Work item:
Within the records below, reproduce without change the lines from the line that has "Email (7, 758)" through the line that has "Live (3, 157)", and only those.

________________________________________

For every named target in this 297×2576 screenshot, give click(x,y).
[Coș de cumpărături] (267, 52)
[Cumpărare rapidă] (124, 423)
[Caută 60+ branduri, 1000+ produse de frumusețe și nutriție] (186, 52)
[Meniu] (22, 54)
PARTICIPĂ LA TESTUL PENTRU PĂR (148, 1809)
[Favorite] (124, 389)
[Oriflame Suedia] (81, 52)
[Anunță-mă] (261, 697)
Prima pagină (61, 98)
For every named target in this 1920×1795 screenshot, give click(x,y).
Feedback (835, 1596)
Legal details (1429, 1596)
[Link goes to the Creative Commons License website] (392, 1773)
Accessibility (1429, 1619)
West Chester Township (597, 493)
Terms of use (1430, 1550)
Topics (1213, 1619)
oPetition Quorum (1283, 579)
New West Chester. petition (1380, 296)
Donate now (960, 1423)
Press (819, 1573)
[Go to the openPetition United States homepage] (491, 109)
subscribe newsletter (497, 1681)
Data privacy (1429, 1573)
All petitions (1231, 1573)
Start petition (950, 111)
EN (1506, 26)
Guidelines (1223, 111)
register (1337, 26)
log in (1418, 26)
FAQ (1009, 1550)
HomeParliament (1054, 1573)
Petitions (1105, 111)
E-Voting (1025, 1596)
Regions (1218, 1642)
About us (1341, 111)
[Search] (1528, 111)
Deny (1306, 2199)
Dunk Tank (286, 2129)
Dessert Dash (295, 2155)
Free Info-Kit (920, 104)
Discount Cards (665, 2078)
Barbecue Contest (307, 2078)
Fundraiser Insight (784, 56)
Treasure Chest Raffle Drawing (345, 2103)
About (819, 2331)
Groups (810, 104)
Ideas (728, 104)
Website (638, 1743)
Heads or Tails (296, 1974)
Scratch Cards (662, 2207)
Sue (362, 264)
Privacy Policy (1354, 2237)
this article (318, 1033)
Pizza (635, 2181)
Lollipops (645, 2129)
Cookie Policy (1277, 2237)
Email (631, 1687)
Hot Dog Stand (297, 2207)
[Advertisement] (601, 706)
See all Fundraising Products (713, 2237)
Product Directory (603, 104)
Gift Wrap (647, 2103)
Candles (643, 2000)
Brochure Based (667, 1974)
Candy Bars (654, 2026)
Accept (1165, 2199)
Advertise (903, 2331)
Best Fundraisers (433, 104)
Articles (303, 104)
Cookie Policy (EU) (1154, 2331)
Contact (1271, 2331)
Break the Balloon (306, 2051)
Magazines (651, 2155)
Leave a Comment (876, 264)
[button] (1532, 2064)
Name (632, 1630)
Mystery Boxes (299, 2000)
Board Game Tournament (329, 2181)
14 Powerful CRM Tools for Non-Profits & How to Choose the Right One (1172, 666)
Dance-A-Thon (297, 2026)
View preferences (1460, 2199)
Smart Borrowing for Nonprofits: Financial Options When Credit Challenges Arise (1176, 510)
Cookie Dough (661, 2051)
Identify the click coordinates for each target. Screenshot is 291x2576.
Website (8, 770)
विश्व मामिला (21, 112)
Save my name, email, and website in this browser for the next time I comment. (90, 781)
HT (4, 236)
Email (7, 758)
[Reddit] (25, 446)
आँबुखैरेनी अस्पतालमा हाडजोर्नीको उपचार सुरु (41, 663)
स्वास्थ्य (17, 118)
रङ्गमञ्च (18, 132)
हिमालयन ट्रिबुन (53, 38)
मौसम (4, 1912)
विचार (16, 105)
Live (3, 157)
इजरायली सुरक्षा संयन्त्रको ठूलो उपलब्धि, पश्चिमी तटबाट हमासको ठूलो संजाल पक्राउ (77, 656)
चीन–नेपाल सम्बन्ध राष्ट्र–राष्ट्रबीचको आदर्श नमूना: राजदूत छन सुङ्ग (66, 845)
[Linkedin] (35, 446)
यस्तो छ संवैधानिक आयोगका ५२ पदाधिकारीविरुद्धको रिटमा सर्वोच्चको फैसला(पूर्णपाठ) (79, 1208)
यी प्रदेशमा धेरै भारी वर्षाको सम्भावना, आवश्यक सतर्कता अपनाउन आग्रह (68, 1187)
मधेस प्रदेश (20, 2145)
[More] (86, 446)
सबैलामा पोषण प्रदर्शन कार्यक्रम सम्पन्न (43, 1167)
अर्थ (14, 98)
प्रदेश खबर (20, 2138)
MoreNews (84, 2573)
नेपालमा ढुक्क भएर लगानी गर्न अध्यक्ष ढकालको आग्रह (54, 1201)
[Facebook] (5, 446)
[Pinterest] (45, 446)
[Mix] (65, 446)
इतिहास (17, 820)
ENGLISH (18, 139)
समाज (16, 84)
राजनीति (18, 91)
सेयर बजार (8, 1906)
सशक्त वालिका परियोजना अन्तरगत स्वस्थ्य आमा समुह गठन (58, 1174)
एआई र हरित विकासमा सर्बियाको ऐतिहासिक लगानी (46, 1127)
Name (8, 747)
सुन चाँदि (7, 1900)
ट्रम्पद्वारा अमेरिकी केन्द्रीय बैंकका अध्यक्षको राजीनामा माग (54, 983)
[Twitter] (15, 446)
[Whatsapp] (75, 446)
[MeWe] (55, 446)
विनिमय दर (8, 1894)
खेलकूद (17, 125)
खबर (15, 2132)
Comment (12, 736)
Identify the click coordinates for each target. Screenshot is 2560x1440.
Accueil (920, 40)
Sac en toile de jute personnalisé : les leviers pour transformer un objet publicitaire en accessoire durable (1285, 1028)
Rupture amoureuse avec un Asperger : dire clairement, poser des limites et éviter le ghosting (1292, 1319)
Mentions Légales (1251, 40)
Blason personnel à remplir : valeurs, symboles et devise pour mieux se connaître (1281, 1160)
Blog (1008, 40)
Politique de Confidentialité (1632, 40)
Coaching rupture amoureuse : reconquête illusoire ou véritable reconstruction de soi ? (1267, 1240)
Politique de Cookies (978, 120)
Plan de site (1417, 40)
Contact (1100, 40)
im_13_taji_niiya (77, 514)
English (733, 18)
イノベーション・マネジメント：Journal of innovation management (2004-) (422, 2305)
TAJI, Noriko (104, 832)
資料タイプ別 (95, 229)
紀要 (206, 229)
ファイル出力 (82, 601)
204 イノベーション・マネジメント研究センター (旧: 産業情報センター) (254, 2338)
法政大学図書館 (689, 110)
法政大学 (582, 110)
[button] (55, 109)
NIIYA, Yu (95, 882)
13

________________________________________

Result of this task:
Email (7, 758)
[Reddit] (25, 446)
आँबुखैरेनी अस्पतालमा हाडजोर्नीको उपचार सुरु (41, 663)
स्वास्थ्य (17, 118)
रङ्गमञ्च (18, 132)
हिमालयन ट्रिबुन (53, 38)
मौसम (4, 1912)
विचार (16, 105)
Live (3, 157)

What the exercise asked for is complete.